Data sharding doesnt work for us, what else can we imagine...?

h.hasenack · 2013-04-08 14:33:58

Hi Arnaud (and others)

We are createing a live somulation server, which has to load a myriad of objects (5M+) into a live model before the simulation can start.

Currently we have implemented this using a data sharding strategy, where the properties of our simulation objects are stored together in a blob field with a simulation object.
The thing is, that loading this involves decoding the blob into the attributes involves time consuming decoding and saving taks a lot of time as well.

The properties of these simulation objects are fully user definable, so we are not able the 'hardcode' them into our application, instead we have a "attributes definition" table that defines each attribute.

What Idea's can you come up with that would allow swift loading of objects?
* a "Live model" consists possibly of over 5M simulation objects
* Simulation objects may have anything between 1 and around 200 properties.
* Properties have a name, type and value off course.
* Types are often simple types (like boolean, integer,float, string) but may also be complex types (objects, set's etcetera)

We have some solutions in mind, but I'm not posting them yet in order to have a real "open" question.

Your idea's are very welcome.

Hans

ab · 2013-04-08 17:32:00

Do the property list of each object change from one object to the other?
That is, if a TSQLRecord could be able to have runtime-defined fields, with a field layout fixed for all records, should it do the trick for you?

This is because it is a model I've already implemented for our military intelligence software - http://roc-armees.info sorry it is in French, but you can take a look also at http://bouchez.info/roc.html - with success.
And there is a related item in the official mORMot roadmap - see this element:

Add customer-defined fields in mORMot ORM, via a new field type, stored as RawByteString (BLOB at the DB level), and using TSynTable / TSynTableData / TSynTableFieldProperties existing classes of SynCommons.pas; the UI units shall be able to handle edition of such fields just like regular TSQLRecord published properties, and a new unit shall provide customization of the record layout; this will allow end-users to customize the database layout according to their needs, whereas some default properties will be handled by the shared business logic (at least the ID field) - it would re-use the new TSQLPropInfo* classes for a runtime definition of the data, directly by the end customer.

Some SQlite3 virtual tables could be defined to supply direct any number of tables, from a parent TSQLRecord class.
That is, you may be able to publish some of the fields as true SQL columns.

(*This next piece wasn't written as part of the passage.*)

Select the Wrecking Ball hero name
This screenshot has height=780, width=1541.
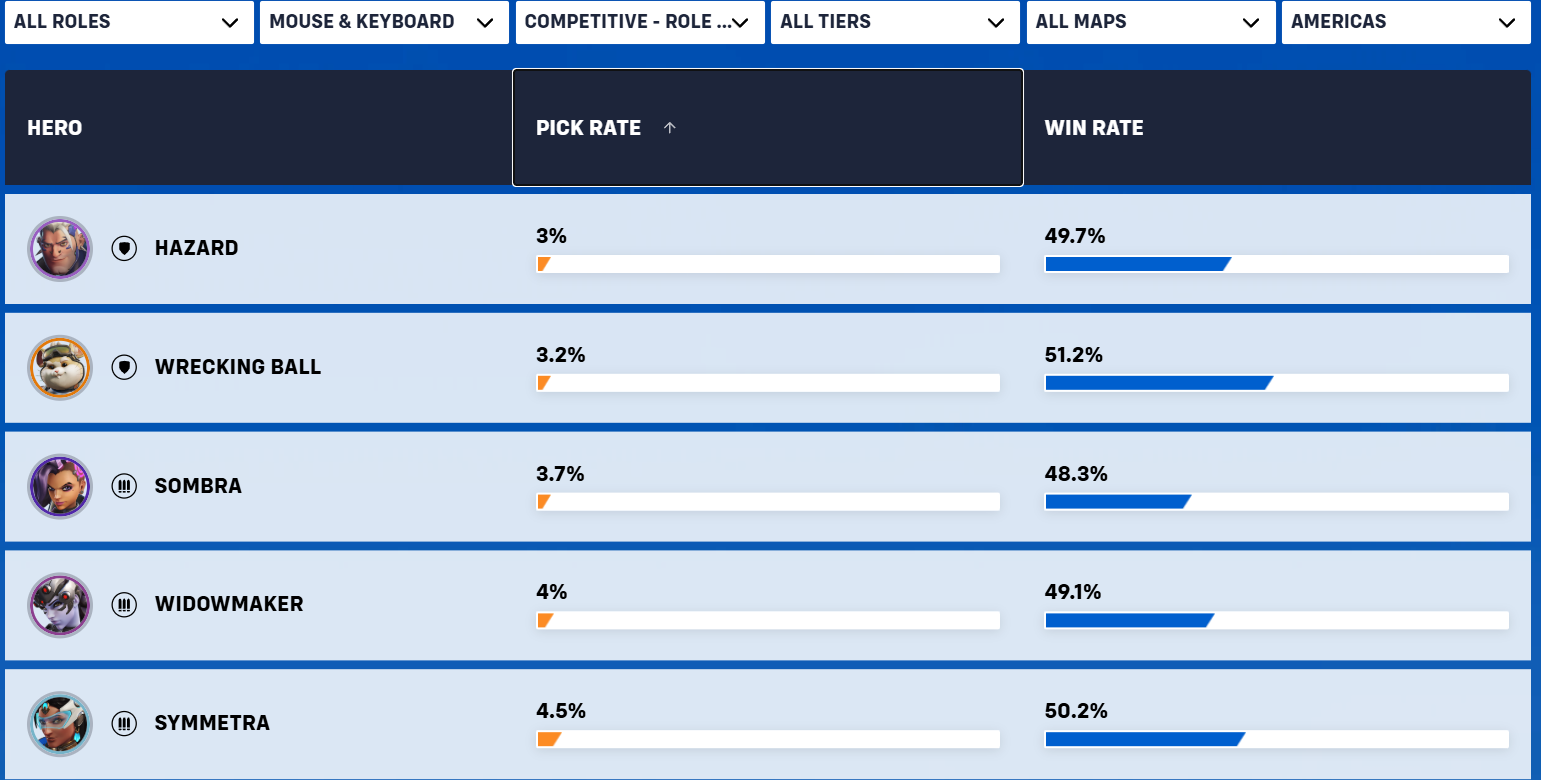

As stated in the roadmap, TSynTable / TSynTableData / TSynTableFieldProperties existing classes of SynCommons.pas have already most of the internal binary "plumbing", and are kind fast.
Which other kind of fields do you need?
There are already some blob field included.
I want to add geographical fields, also (using SQlite3 RTree virtual table for indexed storage, if necessary).

I suspect performance is a need here.
Some other users of mORMot asked for high performance support of objects.
We may be able to by-pass/optimize the JSON marshaling for remote access of such objects.
But I suppose the main point is about server-side process (even more if you consider some kind of DDD architecture).

h.hasenack · 2013-04-09 07:20:37

Do the property list of each object change from one object to the other?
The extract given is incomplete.